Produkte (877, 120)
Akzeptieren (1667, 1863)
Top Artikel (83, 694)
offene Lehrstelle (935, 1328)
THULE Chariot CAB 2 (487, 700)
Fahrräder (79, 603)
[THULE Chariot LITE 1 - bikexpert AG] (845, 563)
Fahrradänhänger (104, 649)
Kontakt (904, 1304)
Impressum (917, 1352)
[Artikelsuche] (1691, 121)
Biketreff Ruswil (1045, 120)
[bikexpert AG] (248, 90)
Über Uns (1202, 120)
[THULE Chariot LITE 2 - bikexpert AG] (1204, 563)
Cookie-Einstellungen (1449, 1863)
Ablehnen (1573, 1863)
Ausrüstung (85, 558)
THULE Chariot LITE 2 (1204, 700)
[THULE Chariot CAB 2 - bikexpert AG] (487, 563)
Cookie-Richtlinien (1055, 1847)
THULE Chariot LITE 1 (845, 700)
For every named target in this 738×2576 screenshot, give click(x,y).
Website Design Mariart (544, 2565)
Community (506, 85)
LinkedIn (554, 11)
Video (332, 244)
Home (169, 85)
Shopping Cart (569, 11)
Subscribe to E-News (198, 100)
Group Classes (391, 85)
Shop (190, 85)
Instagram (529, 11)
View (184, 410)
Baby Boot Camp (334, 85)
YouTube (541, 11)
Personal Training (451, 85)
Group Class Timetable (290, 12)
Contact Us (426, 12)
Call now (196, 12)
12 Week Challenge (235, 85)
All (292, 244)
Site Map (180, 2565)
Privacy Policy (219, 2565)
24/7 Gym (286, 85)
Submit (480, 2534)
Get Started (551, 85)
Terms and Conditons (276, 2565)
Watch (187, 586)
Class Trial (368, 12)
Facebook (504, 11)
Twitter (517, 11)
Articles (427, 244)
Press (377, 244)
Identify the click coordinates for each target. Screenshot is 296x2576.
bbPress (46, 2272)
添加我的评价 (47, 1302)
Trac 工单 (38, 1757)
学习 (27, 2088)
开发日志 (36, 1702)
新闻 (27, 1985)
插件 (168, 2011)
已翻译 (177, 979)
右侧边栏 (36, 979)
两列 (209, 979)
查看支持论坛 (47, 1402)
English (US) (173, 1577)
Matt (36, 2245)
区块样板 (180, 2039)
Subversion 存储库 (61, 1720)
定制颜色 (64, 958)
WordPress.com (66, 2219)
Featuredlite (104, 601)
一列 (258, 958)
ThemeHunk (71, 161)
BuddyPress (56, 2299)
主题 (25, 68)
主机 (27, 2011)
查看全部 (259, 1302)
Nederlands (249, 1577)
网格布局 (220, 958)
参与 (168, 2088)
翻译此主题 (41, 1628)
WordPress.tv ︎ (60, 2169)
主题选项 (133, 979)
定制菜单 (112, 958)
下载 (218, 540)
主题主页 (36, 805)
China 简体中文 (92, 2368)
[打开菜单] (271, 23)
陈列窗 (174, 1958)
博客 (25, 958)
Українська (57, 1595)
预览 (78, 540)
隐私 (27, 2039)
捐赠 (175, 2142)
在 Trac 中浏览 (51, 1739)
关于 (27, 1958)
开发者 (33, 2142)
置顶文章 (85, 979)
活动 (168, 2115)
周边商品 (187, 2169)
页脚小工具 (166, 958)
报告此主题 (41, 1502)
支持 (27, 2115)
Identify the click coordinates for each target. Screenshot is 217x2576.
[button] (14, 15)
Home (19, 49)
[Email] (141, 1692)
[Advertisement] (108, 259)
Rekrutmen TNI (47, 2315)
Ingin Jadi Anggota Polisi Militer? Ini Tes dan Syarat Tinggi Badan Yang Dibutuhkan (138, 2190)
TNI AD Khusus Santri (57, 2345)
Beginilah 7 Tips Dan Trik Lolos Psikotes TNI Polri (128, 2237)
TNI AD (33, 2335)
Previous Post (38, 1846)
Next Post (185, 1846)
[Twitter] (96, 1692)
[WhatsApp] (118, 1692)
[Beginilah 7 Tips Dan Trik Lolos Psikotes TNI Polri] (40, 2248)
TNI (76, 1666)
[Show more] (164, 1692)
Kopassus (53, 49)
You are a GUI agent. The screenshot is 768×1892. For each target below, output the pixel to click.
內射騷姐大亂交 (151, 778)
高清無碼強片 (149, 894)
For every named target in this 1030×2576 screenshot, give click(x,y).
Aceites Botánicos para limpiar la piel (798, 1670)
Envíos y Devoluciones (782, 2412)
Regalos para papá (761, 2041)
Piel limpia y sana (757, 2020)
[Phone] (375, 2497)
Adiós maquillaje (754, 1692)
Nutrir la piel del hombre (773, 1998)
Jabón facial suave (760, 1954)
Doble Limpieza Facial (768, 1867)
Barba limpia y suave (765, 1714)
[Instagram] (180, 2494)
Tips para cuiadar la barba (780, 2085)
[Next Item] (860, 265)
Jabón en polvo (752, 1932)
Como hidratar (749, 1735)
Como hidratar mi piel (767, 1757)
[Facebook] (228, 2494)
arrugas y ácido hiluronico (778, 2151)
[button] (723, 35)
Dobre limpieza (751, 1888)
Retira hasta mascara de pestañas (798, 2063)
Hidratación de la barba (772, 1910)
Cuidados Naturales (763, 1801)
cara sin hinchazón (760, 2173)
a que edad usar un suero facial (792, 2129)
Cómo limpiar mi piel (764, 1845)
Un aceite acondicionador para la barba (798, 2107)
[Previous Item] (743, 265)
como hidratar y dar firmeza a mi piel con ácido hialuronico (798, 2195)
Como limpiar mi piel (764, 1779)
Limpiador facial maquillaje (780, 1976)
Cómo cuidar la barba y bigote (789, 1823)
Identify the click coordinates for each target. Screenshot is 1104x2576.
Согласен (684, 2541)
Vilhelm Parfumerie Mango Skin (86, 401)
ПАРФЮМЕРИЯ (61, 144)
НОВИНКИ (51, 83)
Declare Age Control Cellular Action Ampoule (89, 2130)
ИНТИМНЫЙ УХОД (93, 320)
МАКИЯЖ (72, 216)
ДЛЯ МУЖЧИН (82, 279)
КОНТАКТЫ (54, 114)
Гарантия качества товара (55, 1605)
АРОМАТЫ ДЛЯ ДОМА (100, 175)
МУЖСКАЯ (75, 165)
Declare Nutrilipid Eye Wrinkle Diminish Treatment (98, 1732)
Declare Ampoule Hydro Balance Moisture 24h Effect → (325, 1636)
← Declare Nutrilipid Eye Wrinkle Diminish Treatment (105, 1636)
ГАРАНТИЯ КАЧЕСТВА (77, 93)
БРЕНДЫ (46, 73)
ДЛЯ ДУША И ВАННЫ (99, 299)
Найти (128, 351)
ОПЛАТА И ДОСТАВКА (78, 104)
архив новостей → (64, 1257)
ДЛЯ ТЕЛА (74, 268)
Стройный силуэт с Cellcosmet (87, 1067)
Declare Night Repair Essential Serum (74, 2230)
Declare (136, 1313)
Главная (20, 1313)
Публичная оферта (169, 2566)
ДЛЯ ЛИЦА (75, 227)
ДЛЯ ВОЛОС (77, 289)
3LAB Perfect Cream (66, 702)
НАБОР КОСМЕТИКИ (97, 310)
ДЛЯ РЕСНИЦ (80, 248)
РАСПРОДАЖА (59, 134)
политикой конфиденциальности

▶ INSTRUCTIONS FOR THE TASK:
All lines of the listing holding the string "every" must be returned, copied as they stand.

▶ ANSWER TO THIS PROBLEM:
For every named target in this 738×2576 screenshot, give click(x,y).
For every named target in this 1030×2576 screenshot, give click(x,y).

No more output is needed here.